You are viewing a preview of this job. Log in or register to view more details about this job.

Speech AI Data Annotation Specialist

About oto

oto is building high quality conversational speech datasets for next generation speech AI and speech to speech models. Our work focuses on natural two person conversations, including turn taking, backchannels, interruptions, fillers, pauses, and other real conversational behaviors that are important for human like voice AI.

We are looking for detail oriented annotators to help us prepare conversational audio data for speech AI research and model training.

About the role

This is a remote, paid contract role focused on high quality speech data annotation. You will work with short conversational audio assets in our custom annotation platform. Each asset is approximately 15 minutes long.

Your main task is to review pre labeled audio and correct the transcript, speech segments, and conversational labels based on detailed guidelines.

This is not a general writing job.

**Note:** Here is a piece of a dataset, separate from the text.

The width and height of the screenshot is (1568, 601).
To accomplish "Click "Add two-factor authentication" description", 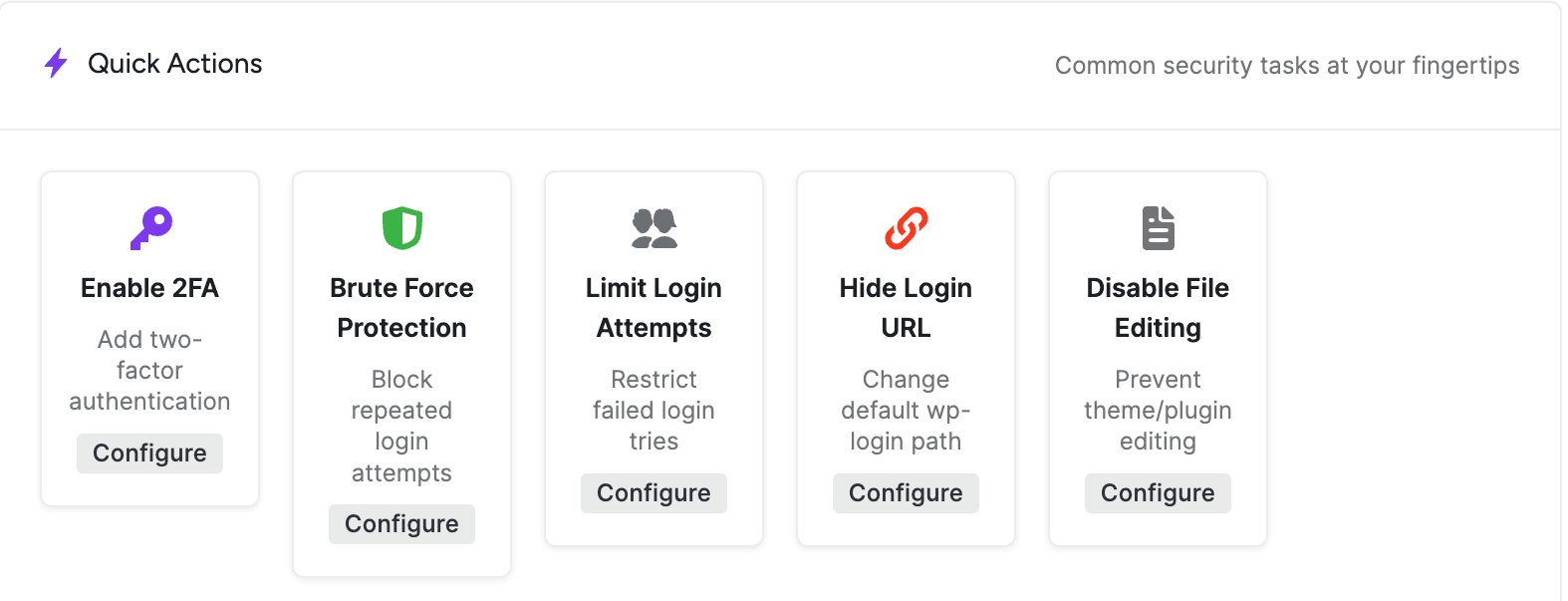I will (149, 371).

It requires careful listening, attention to detail, and the ability to follow annotation instructions precisely.

Responsibilities

You may work on tasks such as:

Correcting AI generated transcripts
Adjusting speech segment start and end times
Checking whether each speech segment matches the actual audio
Labeling or reviewing conversational events such as backchannels, interruptions, fillers, restarts, pauses, and turn taking
Fixing missing words, incorrect words, repetitions, and false starts
Following detailed annotation guidelines
Reporting unclear cases or platform issues
Maintaining high accuracy while working efficiently

Expected pace

After onboarding, we expect strong annotators to complete one 15 minute audio asset in about 1 hour while maintaining high annotation quality.
Rates may go up to $50 per hour for annotators who consistently meet the required speed and quality level.

Compensation

Pay range: $25 to $50 per hour, depending on experience, speed, and annotation quality.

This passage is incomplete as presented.